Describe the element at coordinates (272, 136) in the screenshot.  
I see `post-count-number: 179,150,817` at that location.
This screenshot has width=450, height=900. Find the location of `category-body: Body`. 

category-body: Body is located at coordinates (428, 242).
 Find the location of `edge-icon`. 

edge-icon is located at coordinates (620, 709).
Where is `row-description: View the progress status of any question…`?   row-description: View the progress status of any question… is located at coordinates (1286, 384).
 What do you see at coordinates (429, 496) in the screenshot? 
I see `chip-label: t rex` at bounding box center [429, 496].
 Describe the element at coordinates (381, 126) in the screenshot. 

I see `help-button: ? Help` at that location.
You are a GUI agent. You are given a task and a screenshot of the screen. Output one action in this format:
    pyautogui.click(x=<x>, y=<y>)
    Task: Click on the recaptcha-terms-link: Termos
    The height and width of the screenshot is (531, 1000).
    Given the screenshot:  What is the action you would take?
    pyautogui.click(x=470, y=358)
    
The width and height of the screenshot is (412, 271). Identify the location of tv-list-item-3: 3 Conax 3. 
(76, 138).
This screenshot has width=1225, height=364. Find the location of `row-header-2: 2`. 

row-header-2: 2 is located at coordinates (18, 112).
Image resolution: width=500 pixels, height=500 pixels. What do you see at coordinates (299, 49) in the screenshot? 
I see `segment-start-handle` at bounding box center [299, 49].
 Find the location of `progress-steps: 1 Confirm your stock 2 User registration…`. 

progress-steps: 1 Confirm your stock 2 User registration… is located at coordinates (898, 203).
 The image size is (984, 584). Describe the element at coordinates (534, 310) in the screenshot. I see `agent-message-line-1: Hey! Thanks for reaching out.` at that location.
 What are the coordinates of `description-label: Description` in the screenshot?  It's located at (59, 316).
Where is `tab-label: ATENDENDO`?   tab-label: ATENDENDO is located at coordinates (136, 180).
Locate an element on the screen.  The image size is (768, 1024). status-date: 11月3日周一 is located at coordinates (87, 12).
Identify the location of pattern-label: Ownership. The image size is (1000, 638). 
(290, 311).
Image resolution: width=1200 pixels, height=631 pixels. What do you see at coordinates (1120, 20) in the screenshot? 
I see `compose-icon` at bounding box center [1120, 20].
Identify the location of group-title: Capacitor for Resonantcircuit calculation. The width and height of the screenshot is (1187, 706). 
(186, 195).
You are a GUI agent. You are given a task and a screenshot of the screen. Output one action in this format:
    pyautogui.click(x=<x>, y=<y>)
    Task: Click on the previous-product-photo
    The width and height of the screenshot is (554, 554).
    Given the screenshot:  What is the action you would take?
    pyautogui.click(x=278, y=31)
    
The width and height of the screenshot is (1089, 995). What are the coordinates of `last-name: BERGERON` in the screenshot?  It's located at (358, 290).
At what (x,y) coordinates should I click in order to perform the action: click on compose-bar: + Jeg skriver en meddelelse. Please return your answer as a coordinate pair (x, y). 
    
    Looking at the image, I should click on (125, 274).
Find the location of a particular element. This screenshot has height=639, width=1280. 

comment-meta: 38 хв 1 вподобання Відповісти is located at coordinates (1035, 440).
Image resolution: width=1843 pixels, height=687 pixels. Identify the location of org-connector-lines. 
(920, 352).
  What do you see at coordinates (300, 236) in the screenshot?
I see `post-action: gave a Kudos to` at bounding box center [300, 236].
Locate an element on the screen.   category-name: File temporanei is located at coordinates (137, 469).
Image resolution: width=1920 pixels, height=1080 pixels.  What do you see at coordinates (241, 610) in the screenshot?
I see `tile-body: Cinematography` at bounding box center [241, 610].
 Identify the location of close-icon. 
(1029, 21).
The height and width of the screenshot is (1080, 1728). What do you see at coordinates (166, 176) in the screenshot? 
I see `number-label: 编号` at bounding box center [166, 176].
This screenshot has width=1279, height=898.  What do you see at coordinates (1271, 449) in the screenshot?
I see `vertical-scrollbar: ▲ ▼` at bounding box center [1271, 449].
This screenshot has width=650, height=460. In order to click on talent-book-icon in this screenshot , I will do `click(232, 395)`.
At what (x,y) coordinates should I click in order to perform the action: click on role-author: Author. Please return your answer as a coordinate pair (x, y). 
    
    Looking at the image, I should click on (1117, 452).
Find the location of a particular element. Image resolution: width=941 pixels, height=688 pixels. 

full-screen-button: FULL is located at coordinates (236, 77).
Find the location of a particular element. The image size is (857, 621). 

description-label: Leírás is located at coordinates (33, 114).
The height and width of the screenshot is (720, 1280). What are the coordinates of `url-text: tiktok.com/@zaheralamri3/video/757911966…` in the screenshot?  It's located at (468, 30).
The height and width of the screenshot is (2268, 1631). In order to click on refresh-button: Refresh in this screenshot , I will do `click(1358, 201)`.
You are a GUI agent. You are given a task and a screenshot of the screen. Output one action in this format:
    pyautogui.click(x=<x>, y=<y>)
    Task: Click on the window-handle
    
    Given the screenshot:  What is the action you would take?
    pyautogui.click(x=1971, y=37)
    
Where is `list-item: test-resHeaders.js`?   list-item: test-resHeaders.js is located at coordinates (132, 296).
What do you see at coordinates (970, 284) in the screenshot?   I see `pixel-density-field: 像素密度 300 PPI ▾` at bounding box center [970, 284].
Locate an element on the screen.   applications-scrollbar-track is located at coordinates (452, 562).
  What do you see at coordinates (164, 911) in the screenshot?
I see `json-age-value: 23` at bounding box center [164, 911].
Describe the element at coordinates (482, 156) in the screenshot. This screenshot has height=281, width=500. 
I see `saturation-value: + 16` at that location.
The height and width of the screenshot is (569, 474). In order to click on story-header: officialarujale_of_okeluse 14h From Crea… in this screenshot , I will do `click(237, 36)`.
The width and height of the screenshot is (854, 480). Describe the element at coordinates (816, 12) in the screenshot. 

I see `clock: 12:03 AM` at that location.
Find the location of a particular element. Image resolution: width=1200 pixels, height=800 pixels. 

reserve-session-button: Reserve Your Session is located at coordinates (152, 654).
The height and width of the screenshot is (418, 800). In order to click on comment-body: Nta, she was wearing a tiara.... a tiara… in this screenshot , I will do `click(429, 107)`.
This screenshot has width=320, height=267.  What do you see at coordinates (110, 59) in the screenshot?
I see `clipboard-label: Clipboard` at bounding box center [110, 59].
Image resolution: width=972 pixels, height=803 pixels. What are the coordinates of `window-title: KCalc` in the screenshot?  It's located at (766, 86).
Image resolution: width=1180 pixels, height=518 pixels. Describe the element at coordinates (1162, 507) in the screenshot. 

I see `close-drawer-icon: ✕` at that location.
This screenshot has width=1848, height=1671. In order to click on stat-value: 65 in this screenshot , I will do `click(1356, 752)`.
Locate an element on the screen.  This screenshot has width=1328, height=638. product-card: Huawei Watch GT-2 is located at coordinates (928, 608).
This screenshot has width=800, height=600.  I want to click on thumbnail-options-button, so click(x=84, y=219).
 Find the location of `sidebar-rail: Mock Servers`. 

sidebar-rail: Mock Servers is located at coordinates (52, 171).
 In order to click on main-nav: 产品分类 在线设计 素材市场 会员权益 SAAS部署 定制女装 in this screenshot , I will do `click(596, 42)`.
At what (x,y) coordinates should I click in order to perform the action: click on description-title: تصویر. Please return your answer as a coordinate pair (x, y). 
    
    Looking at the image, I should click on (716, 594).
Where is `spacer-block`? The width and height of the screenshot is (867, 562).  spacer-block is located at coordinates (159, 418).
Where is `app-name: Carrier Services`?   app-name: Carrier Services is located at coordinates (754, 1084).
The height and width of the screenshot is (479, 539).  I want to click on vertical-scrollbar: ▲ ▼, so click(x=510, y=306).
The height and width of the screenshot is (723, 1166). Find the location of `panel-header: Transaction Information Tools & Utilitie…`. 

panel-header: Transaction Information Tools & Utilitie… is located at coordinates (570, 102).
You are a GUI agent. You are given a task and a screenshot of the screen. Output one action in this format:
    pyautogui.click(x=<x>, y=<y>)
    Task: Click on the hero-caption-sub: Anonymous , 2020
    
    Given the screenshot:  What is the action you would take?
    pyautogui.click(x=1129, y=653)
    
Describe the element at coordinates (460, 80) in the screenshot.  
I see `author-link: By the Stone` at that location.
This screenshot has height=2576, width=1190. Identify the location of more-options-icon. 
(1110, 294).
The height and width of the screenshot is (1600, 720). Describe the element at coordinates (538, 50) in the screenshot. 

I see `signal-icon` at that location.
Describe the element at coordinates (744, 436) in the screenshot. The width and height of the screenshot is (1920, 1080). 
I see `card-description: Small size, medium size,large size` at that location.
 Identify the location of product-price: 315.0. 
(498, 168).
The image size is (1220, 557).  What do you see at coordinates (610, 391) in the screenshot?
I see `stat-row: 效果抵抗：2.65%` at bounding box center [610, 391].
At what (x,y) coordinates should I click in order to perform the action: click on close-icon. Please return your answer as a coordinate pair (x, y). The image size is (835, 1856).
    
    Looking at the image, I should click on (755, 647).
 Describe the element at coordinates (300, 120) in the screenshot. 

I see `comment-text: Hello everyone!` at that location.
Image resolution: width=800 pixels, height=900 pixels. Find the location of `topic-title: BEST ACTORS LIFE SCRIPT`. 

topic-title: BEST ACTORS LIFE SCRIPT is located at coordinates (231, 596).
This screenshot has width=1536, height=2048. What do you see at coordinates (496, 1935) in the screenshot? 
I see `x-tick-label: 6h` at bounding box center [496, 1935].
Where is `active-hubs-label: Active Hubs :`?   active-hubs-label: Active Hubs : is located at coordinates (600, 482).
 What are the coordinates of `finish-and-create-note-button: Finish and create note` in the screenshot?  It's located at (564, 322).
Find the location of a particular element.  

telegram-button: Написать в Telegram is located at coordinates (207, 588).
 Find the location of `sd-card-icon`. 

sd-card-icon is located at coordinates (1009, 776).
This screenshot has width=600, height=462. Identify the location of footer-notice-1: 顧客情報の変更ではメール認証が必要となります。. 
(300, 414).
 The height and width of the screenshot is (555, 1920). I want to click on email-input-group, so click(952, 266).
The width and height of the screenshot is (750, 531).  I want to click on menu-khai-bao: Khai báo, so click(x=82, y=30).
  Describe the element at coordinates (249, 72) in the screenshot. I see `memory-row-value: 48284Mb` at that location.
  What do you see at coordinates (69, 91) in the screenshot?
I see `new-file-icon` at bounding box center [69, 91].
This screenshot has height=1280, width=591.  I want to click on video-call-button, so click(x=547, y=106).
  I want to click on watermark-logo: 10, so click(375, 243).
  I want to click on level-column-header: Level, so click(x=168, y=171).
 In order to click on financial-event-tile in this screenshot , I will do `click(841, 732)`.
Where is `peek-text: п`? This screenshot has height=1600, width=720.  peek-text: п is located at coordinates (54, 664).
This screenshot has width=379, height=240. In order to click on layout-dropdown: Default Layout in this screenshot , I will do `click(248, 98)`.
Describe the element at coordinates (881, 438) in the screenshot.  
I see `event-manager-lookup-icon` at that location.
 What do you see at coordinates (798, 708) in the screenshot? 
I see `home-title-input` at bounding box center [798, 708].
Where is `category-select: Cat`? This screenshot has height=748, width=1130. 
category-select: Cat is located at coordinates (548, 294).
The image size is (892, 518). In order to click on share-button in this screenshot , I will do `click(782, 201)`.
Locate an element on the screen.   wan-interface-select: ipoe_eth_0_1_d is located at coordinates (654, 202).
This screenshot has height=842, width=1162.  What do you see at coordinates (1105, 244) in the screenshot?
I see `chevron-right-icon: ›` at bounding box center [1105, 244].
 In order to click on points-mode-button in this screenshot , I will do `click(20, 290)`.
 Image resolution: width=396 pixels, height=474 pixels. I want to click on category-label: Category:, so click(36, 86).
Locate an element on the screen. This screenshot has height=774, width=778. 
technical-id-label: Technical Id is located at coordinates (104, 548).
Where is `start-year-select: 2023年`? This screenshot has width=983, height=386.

## YOUR GOAL
In the material above, set down again, word for word, the lines starting at the one that contains "Describe the element at coordinates (744, 436)" and ending at the one that contains "center [610, 391].", both included.

## OUTPUT FOR THIS TASK
Describe the element at coordinates (744, 436) in the screenshot. The width and height of the screenshot is (1920, 1080). 
I see `card-description: Small size, medium size,large size` at that location.
 Identify the location of product-price: 315.0. 
(498, 168).
The image size is (1220, 557).  What do you see at coordinates (610, 391) in the screenshot?
I see `stat-row: 效果抵抗：2.65%` at bounding box center [610, 391].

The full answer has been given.